2 Chronicles 7:14 “If my people, who are called by my name, will humble themselves, if they will pray and seek me and stop their evil ways, I will hear them from heaven. I will forgive their sin, and I will heal their land.” (NCV)
I read these verses the other day and immediately my heart turned to someone in my life with whom I am currently struggling. “Oh Lord,” I prayed, “please speak to this person and let them humble themselves and turn from their wicked ways and return to you.”
But halfway through this prayer for this person to “turn from their wicked ways”, another thought popped into my head. Should I be focusing this prayer on myself instead?
In this situation where I believe I am being wronged, and I truly believe I am following God’s ways in this particular situation, shouldn’t I be praying for the other person’s eyes to be opened to the situation at hand? Shouldn’t I be praying for them to turn from their ways and turn towards God?
Maybe what God is trying to tell me with this verse is that I need to not focus so hard on the other person, but instead turn that spotlight inward, towards myself. Matthew 7:3 “Why do you look at the speck of sawdust in your brother’s eye and pay no attention to the plank in your own eye?” (NIV) What wicked ways do I need to turn from? What are those black spots in my mind and on my heart that I need to confess to God and allow Him to clean me up from the inside out? What are the areas in my own life where I need to humble myself to God and pray and seek His face?

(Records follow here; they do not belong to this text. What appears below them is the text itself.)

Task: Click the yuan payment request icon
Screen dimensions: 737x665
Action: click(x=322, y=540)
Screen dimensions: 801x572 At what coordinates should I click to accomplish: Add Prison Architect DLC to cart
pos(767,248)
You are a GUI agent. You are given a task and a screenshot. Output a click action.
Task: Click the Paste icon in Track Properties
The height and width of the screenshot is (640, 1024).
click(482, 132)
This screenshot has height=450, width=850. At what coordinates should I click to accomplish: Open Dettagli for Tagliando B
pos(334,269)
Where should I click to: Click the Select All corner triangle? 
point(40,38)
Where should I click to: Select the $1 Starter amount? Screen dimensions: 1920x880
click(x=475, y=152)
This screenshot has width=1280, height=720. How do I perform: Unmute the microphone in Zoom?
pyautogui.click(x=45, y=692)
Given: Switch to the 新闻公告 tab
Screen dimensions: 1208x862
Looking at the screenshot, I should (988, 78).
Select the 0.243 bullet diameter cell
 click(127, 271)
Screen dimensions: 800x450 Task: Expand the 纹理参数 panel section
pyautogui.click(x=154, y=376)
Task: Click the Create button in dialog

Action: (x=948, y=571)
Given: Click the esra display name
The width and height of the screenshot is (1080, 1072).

Anger/Resentment: my feelings of being wronged and feeling like I am the victim will not only turn to anger if I don’t confront and confess them, but eventually could turn to resentment, hurting nobody but myself
Doubt: doubting God’s plan for my life
Envy: I’ve struggled with various forms of envy my entire life
Fear: instead of trusting in God, I’ve found myself crippled with fear over all the things that COULD happen, instead of focusing on what GOD will make happen and trusting that whatever that is will be what’s best for me
Looks like I have enough of my own things to confess to God, to humble myself before Him, to seek His face and to pray and to turn from these wicked thoughts which are not from God.
Dear Lord, I come to you humbled and broken, a sinner in need of redemption. Please help me to turn from my sins and turn from the things that are not from you. Please forgive me and help me to remember that you are perfect and you are in control. Forgive me for my anger, my doubt, my envy and my fear. Please fill me with your peace and your love and help me to live as an example of you. Thank you for these words and this reminder. In Jesus’ name, AMEN.